Various pulmonary toxicities of gemcitabine have been reported. Transient dyspnea is reported to occur within hours after its administration in about 8–10 % of patients (1, 2). This transient dyspnea is often associated with bronchospasm and is usually a self-limiting event. Severe dyspnea associated with gemcitabine occurred in 3–5% of the patients (1, 3). Most of these cases could be cured by withdrawing gemcitabine, and/or by administration of diuretics and corticosteroids. Another recent report evaluated that in the clinical database the incidence rates of dyspnea and the other serious pulmonary toxicities associated with gemcitabine were 0.45% and 0.27% (4). According to an analysis of published reports (1–7), several cases including the present case have resulted in a fatal outcome (Table 1). Other reported autopsy findings revealed diffuse alveolar damage that was consistent with ARDS. The incidence rate of ARDS associated with gemcitabine is reported to be 0.002% (4). The number of doses of gemcitabine before the onset of symptoms that induced pulmonary toxicity was on average 5.4, and the latent period from starting gemcitabine to developing pulmonary toxicity was 44.4 days (3–84 days). Neither prior chemotherapy nor radiation therapy was performed on our patient, and the latent period from the initial administration of gemcitabine was three days. Compared to other reports in the literature, our case constitutes the briefest onset of fatal pulmonary toxicity after starting gemcitabine.
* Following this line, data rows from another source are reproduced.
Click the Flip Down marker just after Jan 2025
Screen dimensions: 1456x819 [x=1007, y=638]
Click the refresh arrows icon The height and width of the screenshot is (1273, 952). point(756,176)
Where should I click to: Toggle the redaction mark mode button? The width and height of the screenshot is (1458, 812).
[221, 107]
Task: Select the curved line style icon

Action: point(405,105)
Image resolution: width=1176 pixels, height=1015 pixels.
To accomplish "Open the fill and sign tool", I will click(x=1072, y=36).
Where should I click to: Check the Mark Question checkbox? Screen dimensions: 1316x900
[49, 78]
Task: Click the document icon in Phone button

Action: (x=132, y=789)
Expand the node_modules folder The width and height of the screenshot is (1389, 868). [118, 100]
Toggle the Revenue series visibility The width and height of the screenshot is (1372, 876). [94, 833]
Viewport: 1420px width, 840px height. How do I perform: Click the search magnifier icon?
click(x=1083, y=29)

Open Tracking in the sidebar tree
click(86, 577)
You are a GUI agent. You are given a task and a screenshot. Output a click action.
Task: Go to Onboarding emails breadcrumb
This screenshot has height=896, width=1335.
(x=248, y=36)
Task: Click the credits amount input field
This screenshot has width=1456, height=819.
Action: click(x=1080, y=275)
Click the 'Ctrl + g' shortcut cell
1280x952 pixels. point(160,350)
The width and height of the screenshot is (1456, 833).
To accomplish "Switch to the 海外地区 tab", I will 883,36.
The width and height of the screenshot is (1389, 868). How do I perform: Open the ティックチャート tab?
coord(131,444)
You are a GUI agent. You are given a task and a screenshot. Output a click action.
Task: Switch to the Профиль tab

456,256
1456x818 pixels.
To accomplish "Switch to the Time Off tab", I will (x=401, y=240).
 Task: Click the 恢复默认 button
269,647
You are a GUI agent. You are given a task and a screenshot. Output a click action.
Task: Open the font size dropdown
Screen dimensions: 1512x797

The diagnosis of drug-induced lung disease is made by exclusion of other potential causes, including congestive heart failure, infections, auto-immune disease, or lymphangitic carcinomatosis. At the beginning the clinical course of our patient was consistent with nosocomial pneumonia, so he was given some antibiotics. But his condition deteriorated in spite of the large amount of additional corticosteroids for ARDS. No pathogens were detected in cultures of sputum and blood obtained during the lifetime of our patient, or from blood and lung specimens obtained at autopsy. Invasion of carcinoma on the field of ground-glass opacity on the chest radiograph and CT films was ruled out at autopsy. Thus, the present case is probably gemcitabine-induced ARDS, pathologically diffuse alveolar damage and DIC, all of which occurred acutely following the initial administration of gemcitabine.

We present a case of fatal pulmonary toxicity that developed following intravaneous gemcitabine monotherapy for non-small cell lung cancer. Although most of the pulmonary toxicities associated with gemcibanine are transient and mild, they can occur acutely and can be fatal.